Directions: Set down the line containing "Collapse the 8#楼土建结构 tree node" and every line that follows it in the listing below, exactly as written and with nothing added.

Dataset extract:
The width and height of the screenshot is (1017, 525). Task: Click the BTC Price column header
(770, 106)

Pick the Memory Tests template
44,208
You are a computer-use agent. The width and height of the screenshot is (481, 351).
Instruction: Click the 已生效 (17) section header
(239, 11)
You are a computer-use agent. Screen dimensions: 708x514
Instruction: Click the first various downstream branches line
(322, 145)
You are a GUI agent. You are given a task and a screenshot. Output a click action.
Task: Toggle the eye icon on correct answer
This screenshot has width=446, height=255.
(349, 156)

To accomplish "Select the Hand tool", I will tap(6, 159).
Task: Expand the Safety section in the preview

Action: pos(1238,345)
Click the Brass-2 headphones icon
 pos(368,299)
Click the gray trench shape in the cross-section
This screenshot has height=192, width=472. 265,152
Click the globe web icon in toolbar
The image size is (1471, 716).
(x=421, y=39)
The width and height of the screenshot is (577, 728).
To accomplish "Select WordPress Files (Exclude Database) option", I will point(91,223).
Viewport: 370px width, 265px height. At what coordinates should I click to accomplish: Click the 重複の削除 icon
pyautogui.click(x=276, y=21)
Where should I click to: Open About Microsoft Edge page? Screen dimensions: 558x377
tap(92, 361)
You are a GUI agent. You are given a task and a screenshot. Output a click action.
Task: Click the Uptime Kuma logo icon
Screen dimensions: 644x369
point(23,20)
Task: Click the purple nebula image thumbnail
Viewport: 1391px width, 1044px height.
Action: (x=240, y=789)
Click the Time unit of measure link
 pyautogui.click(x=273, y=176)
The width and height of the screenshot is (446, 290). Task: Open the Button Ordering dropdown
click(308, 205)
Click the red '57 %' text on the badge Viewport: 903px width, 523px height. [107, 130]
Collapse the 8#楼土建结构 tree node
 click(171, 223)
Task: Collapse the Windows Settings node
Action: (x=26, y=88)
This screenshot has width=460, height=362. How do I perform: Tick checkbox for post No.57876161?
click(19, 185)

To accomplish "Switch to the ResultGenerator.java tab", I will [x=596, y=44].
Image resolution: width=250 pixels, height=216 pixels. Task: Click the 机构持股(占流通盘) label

Solution:
Collapse the 8#楼土建结构 tree node
 click(171, 223)
Task: Collapse the Windows Settings node
Action: (x=26, y=88)
This screenshot has width=460, height=362. How do I perform: Tick checkbox for post No.57876161?
click(19, 185)

To accomplish "Switch to the ResultGenerator.java tab", I will [x=596, y=44].
Image resolution: width=250 pixels, height=216 pixels. Task: Click the 机构持股(占流通盘) label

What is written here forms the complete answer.